WHAT THE TASK REQUIRES
Copy the records below word for word, from the first line through the line containing "will [x=83, y=195].".

STORED RECORDS
[start]
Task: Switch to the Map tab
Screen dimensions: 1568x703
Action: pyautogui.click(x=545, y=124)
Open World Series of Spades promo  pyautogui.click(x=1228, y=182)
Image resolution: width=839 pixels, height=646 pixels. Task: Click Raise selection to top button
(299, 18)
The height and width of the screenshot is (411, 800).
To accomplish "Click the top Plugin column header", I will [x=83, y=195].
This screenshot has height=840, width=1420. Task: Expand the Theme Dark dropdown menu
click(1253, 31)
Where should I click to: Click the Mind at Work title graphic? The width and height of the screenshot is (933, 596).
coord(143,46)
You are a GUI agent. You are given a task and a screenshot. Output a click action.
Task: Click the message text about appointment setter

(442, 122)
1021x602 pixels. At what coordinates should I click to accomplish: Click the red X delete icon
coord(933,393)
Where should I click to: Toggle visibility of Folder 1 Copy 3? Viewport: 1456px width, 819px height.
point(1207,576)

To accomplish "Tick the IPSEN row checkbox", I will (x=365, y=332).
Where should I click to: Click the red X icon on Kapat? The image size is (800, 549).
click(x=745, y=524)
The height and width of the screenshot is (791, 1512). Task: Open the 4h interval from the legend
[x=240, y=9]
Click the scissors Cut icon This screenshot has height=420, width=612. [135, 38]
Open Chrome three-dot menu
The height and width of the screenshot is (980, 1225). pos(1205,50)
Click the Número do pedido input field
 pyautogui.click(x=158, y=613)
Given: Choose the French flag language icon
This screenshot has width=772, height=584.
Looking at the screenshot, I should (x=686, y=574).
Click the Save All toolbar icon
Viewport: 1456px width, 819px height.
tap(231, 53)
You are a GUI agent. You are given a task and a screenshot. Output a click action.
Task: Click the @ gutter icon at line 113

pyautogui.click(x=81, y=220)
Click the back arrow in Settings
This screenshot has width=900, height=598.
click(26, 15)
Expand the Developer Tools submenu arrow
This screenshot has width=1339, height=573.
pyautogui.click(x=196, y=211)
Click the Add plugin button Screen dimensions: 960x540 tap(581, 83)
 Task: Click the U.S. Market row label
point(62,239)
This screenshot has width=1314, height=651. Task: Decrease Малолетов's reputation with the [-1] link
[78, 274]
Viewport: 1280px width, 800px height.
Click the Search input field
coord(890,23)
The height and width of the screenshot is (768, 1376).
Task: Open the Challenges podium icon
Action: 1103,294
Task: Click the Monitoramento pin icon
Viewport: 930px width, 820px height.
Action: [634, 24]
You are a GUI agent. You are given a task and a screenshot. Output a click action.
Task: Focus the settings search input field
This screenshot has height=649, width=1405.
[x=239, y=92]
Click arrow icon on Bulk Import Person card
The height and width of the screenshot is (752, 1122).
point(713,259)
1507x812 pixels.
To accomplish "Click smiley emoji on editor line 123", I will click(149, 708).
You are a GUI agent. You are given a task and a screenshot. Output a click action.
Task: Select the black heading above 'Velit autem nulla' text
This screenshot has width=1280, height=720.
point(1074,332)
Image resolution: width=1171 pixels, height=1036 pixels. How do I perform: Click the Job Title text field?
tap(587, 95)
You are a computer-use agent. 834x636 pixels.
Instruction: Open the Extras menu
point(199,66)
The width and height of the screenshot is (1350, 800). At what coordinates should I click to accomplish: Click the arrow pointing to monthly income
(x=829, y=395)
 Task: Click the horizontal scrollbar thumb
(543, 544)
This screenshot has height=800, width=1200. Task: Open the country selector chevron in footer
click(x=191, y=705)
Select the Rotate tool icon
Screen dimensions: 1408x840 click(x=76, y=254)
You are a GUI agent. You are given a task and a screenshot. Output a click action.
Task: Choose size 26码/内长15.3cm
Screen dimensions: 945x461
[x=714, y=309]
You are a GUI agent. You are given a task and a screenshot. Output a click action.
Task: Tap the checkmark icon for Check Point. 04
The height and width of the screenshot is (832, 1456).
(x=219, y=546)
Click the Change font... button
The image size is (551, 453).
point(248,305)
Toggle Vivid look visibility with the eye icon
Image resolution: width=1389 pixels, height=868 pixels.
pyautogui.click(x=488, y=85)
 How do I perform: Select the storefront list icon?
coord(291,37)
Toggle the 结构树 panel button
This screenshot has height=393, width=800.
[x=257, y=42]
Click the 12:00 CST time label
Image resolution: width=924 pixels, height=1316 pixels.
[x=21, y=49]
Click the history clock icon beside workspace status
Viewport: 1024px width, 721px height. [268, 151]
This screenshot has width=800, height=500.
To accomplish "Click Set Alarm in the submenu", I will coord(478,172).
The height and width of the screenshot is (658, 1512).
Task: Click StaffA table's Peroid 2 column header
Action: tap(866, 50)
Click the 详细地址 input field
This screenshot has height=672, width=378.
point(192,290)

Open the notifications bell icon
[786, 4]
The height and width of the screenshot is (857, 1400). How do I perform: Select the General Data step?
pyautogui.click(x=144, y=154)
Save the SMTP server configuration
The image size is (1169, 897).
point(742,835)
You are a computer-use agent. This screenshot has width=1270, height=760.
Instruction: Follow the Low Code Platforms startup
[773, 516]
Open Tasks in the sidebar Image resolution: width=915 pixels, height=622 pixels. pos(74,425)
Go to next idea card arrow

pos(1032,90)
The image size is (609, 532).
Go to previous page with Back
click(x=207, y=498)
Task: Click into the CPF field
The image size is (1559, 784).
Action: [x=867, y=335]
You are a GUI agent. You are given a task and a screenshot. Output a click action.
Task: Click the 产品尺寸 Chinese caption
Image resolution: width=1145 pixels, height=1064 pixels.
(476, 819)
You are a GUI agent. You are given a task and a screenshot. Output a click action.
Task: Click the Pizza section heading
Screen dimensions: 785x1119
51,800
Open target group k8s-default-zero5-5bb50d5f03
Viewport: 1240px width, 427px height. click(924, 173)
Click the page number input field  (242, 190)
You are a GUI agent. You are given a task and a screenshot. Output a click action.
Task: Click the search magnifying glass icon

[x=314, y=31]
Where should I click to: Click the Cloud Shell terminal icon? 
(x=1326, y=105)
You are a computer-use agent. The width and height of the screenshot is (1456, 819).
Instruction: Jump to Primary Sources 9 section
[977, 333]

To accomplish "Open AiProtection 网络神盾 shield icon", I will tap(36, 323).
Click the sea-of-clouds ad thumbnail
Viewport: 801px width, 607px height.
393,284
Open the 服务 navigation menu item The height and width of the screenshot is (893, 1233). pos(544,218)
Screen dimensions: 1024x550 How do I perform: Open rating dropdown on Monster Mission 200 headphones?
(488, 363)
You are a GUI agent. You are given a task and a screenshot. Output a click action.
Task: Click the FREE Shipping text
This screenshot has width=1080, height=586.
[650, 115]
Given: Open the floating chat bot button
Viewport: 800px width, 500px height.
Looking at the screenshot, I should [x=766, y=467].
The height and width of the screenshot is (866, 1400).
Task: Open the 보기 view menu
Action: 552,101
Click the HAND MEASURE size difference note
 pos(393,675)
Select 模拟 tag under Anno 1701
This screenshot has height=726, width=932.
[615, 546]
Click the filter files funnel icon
[end]
FINAL RESULT
Task: Switch to the Map tab
Screen dimensions: 1568x703
Action: pyautogui.click(x=545, y=124)
Open World Series of Spades promo  pyautogui.click(x=1228, y=182)
Image resolution: width=839 pixels, height=646 pixels. Task: Click Raise selection to top button
(299, 18)
The height and width of the screenshot is (411, 800).
To accomplish "Click the top Plugin column header", I will [x=83, y=195].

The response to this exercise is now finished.